Dans Bungalow, ces passe-temps truculents se présentent dans l’attrait pour le médiéval de Jonathan, alias Galdesh, boucher devenu guerrier, et à travers les manucures à thématique saisonnière de Sarah. Et donc, ce besoin de Côté-Collins d’affirmer son appartenance et de clamer l’autodérision pallie-t-il une ambiguïté maladroite inhérente à Bungalow, ou parle-t-il davantage de notre rapport aux « personnages » de télé-réalité et aux catégories de rires qu’ils nous procurent? Il apparaît parfois convenu que la seule façon socialement acceptable de visionner ces productions télévisuelles soit par ironie.

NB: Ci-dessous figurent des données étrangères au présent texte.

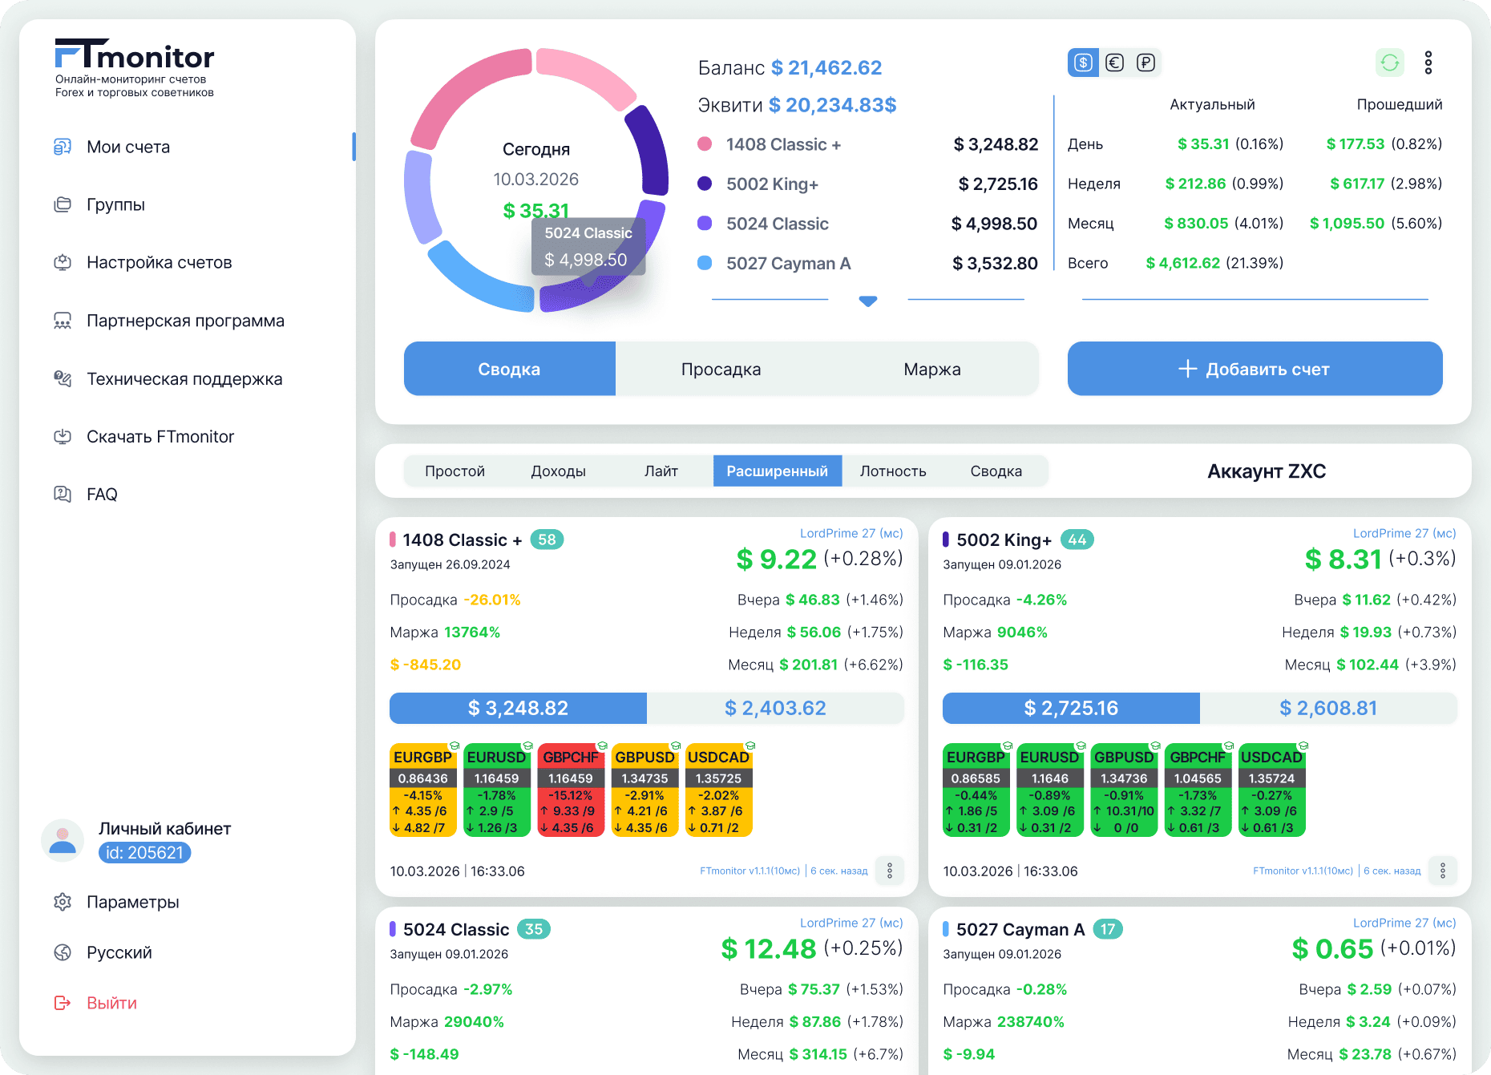Click the Партнерская программа icon
This screenshot has height=1075, width=1491.
point(63,321)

La distance serait préférable à la proximité, car les participant·e·s à ces émissions commettent l’odieux de vouloir être vu·e·s, tandis que les spectateur·rice·s sont relégué·e·s au rang de vulgaires voyeur·se·s. Ainsi, il serait risible d’apprécier la valeur d’une télé-réalité de façon candide, par pur émerveillement pour les comportements humains.
Or, la réalisatrice a beau avoir un talent pour l’émerveillement, son regard est loin d’être candide. Protégée de Robert Morin – qui prête d’ailleurs sa voix au narrateur d’un tutoriel de coulage de béton –, Côté-Collins est une héritière de son humour caustique. Sans doute a-t-elle su trouver en lui une figure de mentor, et, dans le style Morin, qui allie cinéma d’auteur et cinéma populaire, une légitimité. Si Morin a permis de démocratiser un décloisonnement formel dans le cinéma québécois, il a ouvert la voie à des artistes comme Côté-Collins, un peu punk, un peu pop. Cette filiation à ce cinéaste reconnu pour son cynisme et son refus des concessions, moins pour sa nuance, est manifeste. C’est le paradoxe de Bungalow : d’une part un discours acide, une vision nihiliste du modèle familial banlieusard entretenu par le mythe néolibéral et, d’autre part, un amour véritable pour l’humain « ordinaire » dont c’est la quête, tenu captif par un idéal voué à l’échec.